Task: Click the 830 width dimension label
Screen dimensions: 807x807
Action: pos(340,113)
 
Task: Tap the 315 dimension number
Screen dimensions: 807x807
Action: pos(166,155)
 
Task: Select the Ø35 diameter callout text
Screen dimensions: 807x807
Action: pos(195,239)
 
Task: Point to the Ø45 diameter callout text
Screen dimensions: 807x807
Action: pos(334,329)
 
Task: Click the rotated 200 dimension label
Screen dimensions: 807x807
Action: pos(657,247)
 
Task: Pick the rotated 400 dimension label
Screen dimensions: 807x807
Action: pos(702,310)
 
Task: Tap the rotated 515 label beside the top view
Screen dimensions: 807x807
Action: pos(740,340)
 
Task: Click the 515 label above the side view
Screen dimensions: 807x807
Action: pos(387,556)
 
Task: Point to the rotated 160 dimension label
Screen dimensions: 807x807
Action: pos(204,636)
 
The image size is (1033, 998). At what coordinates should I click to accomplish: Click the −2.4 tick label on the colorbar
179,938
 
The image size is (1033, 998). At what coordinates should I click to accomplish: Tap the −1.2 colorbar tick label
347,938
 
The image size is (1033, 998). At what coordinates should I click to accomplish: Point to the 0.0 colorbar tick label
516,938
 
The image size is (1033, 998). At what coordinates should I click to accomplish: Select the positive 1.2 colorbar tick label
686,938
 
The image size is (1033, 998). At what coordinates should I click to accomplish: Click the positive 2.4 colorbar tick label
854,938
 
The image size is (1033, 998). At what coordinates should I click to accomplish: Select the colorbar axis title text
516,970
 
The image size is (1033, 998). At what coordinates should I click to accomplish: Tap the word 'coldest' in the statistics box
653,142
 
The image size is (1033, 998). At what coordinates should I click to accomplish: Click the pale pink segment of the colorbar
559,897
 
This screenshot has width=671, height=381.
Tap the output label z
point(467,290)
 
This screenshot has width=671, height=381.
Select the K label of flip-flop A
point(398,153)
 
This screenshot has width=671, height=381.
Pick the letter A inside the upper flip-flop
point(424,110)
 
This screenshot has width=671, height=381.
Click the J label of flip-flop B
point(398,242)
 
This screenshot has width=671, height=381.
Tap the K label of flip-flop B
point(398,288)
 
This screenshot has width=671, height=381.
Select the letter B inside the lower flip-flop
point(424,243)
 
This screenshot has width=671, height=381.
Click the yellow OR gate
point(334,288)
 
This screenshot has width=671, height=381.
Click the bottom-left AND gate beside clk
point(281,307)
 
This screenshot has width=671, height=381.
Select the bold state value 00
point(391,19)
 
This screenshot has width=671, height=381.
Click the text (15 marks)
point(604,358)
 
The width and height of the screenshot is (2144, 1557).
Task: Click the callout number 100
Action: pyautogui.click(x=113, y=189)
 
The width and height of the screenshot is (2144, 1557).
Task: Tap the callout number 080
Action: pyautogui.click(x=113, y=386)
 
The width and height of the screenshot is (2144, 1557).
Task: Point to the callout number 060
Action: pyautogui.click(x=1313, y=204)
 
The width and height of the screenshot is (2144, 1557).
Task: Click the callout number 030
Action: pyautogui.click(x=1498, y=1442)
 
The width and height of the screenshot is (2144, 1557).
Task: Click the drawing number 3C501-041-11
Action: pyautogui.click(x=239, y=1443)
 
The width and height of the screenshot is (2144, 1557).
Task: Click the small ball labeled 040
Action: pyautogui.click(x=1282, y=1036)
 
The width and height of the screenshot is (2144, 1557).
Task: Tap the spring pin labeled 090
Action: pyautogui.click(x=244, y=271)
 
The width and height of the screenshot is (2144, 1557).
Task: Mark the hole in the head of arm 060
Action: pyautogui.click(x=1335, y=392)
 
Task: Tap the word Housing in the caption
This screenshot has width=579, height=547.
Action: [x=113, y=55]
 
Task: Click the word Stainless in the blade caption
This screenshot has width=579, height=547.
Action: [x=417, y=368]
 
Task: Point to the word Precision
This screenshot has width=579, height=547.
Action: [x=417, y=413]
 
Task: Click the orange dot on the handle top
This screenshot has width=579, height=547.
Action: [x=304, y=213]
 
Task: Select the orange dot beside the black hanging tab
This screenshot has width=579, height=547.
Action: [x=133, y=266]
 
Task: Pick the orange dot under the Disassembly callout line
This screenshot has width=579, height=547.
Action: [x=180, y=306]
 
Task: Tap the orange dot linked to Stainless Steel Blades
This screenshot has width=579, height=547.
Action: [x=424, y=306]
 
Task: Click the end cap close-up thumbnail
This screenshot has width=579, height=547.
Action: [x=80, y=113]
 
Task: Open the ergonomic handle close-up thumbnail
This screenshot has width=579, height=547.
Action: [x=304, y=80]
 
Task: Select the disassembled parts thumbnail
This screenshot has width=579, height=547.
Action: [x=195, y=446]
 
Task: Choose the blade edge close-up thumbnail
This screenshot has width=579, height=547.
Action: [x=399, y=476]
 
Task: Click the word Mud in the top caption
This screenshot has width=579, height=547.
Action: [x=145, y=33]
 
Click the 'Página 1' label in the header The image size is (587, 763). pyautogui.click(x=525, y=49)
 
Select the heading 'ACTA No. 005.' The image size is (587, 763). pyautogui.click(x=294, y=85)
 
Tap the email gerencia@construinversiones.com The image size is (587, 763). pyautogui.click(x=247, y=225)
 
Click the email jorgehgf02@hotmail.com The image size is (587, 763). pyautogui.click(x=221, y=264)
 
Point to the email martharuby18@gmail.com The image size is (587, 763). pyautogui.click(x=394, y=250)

▶ [Exercise instructions] Replace every "flip-flop" with "latch" in the part of the records that opens with the line containing "axis title text" and closes with the line containing "Action: pyautogui.click(x=113, y=189)", and return only that part with nothing else changed.

▶ [In response]
The image size is (1033, 998). At what coordinates should I click to accomplish: Select the colorbar axis title text
516,970
 
The image size is (1033, 998). At what coordinates should I click to accomplish: Tap the word 'coldest' in the statistics box
653,142
 
The image size is (1033, 998). At what coordinates should I click to accomplish: Click the pale pink segment of the colorbar
559,897
 
This screenshot has width=671, height=381.
Tap the output label z
point(467,290)
 
This screenshot has width=671, height=381.
Select the K label of latch A
point(398,153)
 
This screenshot has width=671, height=381.
Pick the letter A inside the upper latch
point(424,110)
 
This screenshot has width=671, height=381.
Click the J label of latch B
point(398,242)
 
This screenshot has width=671, height=381.
Tap the K label of latch B
point(398,288)
 
This screenshot has width=671, height=381.
Select the letter B inside the lower latch
point(424,243)
 
This screenshot has width=671, height=381.
Click the yellow OR gate
point(334,288)
 
This screenshot has width=671, height=381.
Click the bottom-left AND gate beside clk
point(281,307)
 
This screenshot has width=671, height=381.
Select the bold state value 00
point(391,19)
 
This screenshot has width=671, height=381.
Click the text (15 marks)
point(604,358)
 
The width and height of the screenshot is (2144, 1557).
Task: Click the callout number 100
Action: pyautogui.click(x=113, y=189)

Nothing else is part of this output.